Setup and publish Storybook

The Chromatic CLI builds then publishes Storybook to a secure workspace in the cloud. That allows your team to access all your stories at chromatic.com.

Publish Storybook

Sign up

Before publishing, generate a unique project token for your Storybook by signing in to Chromatic and creating a project. Sign in with your GitHub, GitLab, Bitbucket, or email.

How to continue setup if you require SSO, on-premises, or have a different Git provider.

These instructions will teach you how to setup Chromatic with an “unlinked” project. This can be useful in these situations:

  • You need an enterprise plan but want to trial Chromatic in your project first
  • You use an OAuth provider that we don’t support right now
  • You use Git hosting that we don’t support right now

Start by signing in using your personal account via any of the supported providers. We’ll use this to authenticate you as a user only so the account doesn’t have to be associated with your work.

Select “Create a project” and type your project name to create an unlinked project.

Setup unlinked project

Nice! You created an unlinked project. This will allow you to get started with UI Testing workflow regardless of the underlying git provider. You can then configure your CI system to automatically run a Chromatic build on push.

The Chromatic CLI provides the option to generate a JUnit XML report of your build, which you can use to handle commit / pull request statuses yourself. See debug options for details.

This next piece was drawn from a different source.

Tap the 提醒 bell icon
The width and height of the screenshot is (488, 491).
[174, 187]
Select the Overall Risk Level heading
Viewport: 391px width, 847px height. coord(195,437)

Unlinked projects have certain drawbacks:

  • You won’t get automatic PR checks, so pull requests will not be marked with our status messages. You’ll need to set this up manually via your CI provider.
  • Authentication and access control must be handled manually through user invites.

Now continue setting up Chromatic as usual.

Setup project

Install

Install the chromatic package from npm.

npm install --save-dev chromatic

Storybook 6.5 or later is required. We also guarantee support for Node 14.18.x through Node 16.19.1. Other Node releases may encounter errors. To switch between Node versions, we recommend using nvm, n, or another version manager.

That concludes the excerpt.